The rain hits my face the moment I step outside the building, cold and merciless as the truth I’ve just been force-fed. Boston’s autumn weather has turned vindictive, the sky weeping the tears I refuse to shed in front of these people. Cold trails stream down my cheeks, but I don’t bother wiping them away.
What’s the fucking point?
My legs carry me to the bench just outside the ornate iron gate— the same gate that’s now a barrier between me and the son who’s being torn from me. The wrought iron is slick with rain, the metal cold enough to bite through my expensive suit, but I collapse onto it anyway. The discomfort is nothing compared to the gaping wound where my heart used to be.
I close my eyes and let myself break.
For the first time since Galina died and my future was destroyed, I let the grief consume me completely. It pours out of me like blood from a severed artery— months of denial, weeks of desperate hope, and now this crushing, final blow.
My son is alive.
My son is being taken away from me.
My son will grow up never knowing that his father flew across an ocean to find him, only to arrive too late.
The rain soaks through my jacket, through my shirt, through to my skin. I don’t care. I sit there like a statue of misery, letting Mother Nature wash away whatever dignity I have left. The cold seeps into my bones, but it’s nothing compared to the arctic wasteland that’s opened up inside my chest. Time passes but I’m barely aware of it.
How long have I been sitting here?
The thought drifts through my mind. Could be minutes. Could be hours. But the rumble of an approaching engine cuts through my self-pity, and I force my eyes open.
A massive Land Rover idles at the gate, waiting for the security system to grant it access. Even through the rain-blurred windshield, I can make out the registration: VOR 0014.
Vorobev.
The name burns itself into my retinas like a brand.
These are the people who are stealing my son.
Adrenaline floods my system, cutting through the haze of despair. I’m suddenly alert, sharp. I surge to my feet, every instinct screaming at me to act, to fight, to do something other than sit here like a broken dog. The window on the driver’s side slides down, revealing a professional-looking Russian couple in their mid-forties. He’s got the bearing of a man accustomed to respect and deference. She’s elegant in that polished way that comes from never having to worry about money.
Old money.
Clean money.
Everything I’m not.
The man’s eyes find mine through the rain, and there’s a moment of mutual assessment. He’s probably wondering why a disheveled stranger is loitering outside an orphanage. And me?I’m wondering how much pain I can inflict before his security detail puts me down.
But violence won’t get me what I want.

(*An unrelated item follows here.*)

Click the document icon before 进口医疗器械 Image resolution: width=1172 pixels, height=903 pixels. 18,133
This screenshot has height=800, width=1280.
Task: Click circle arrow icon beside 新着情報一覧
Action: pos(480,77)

Not here. Not now.
“Da.Can I help you?” His accent is educated, refined. Boston Russian elite, not gutter trash like me.
“Mr. Vorobev, can we speak?” The words come out in Russian.
His expression sharpens, and he kills the engine. The car door opens with the solid thunk of German engineering, and he steps out onto the wet pavement. Everything about him screams success— the cut of his coat, the confidence in his posture, the way he moves like a man who’s never been denied anything in his life.
“How do you know my name?”
“I heard Cameron Simpson call you that on the phone not long ago. And your vehicle registration…” I glance to the grille of his car, letting him guess how I put two and two together.
“Ah.” His eyes rake over me, taking in my red-rimmed eyes, my unshaven jaw, the way my expensive clothes hang on my frame like wet rags. “I see.” There’s disdain in his voice now, the kind reserved for drunks and derelicts. “What can I do for you, Mr…?”
“Sidorov.” The name should mean something to him, considering that he’s the man standing between me and my son. But I know he’s never heard it. The system didn’t know I existed until this afternoon. “Look…” I continue. “I’m Slava’s biological father. There’s been a misunderstanding, and I want to take my boy home.”
For a moment, neither of us moves. The only sound is the drumming of rain on metal and concrete.
“Oh.” His tone goes from dismissive to carefully neutral. “I’m afraid that’s impossible. Slava is our son.”